Le pays sans nom. Déambulations avec Marguerite Duras, Anna Moï

                Ce sont seize courts textes où l’auteure reprend chaque fois un thème traité dans les romans de Marguerite Duras. Nous revisitons son œuvre, mais nous déambulons aussi de Hanoï à Saïgon en passant par Hoï An, Dalat et le delta du Mékong. Le dépaysement est assuré dès le début avec l’évocation des marchands ambulants et de leur palanche. Nous descendons la célèbre rue Catinat, plusieurs fois débaptisée, où les femmes se déplacent avec un masque, un chapeau et des gants jusqu’aux coudes pour préserver la blancheur de leur peau. Nous faisons une halte au passage Eden, où se trouvait l’Eden Cinéma qui accueillait la mère de Marguerite Duras, chargée de jouer du piano pour accompagner les films muets de l’époque. Nous croisons les culs-de-jatte qui mendiaient sur une planche à roulettes, non loin du mythique hôtel Continental et qui ont maintenant été chassés du centre-ville.
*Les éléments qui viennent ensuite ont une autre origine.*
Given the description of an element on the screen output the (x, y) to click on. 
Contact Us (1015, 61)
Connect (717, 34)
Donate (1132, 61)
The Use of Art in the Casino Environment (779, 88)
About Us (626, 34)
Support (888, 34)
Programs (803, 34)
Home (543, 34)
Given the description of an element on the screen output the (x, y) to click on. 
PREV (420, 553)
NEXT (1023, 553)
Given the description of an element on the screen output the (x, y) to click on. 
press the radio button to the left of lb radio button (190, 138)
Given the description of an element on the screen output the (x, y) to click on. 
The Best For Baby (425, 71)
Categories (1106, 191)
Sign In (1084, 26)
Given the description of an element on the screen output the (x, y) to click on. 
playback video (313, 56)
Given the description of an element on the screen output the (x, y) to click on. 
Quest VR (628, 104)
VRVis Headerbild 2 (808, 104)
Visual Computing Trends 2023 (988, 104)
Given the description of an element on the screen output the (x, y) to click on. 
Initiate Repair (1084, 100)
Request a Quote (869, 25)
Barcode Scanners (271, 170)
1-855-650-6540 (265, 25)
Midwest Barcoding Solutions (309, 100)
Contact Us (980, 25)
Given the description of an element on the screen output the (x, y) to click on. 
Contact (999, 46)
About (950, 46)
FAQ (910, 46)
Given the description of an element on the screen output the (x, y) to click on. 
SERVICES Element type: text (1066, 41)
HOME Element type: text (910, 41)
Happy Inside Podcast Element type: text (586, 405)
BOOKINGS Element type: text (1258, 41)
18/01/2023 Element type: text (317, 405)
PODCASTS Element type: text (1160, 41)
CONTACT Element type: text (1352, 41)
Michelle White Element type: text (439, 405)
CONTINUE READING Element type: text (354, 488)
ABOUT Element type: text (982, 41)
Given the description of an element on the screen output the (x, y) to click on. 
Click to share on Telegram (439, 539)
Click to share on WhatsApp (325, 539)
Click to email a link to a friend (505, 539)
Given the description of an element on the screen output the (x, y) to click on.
Nous parcourons le marché de Cholon où l’on peut trouver une réduction d’os de tigre censée soigner les articulations douloureuses. Nous prenons les bacs sur le Mékong qui ont supplanté les ponts détruits par la guerre et qui sont de nouveau remplacés par des ponts en béton, le plus fameux étant celui où Marguerite Duras a rencontré l’amant quand elle se rendait à Sadec. On se nourrit de mangue verte accompagnée de piment et du « banh mi », le sandwich vietnamien devenu à la mode aujourd’hui en France. On va respirer l’air frais des montagnes à Dalat où les colons français avaient coutume de se rendre pour oublier quelque temps la moiteur du sud.

                Anna Moï, qui vit en Corrèze quand elle écrit ce récit, a tenté de s’installer au Vietnam avec son mari et ses enfants. Mais, comme la mère de Marguerite Duras qui ne cessait de construire un barrage contre le Pacifique, elle a dû abdiquer devant les inondations qui menaçaient de détruire sa maison qu’elle avait fait construire au bord du fleuve à Hoï An. Elle décrit le pays en citant des extraits de romans de Marguerite Duras qui soulignent leur expérience commune. Et, tout en partant sur les traces de l’écrivain, elle note les transformations qui ont touché son pays d’origine.

                Le pays sans nom est un petit livre sans prétention mais qui rappellera bien des souvenirs au lecteur passionné de Vietnam et de Marguerite Duras.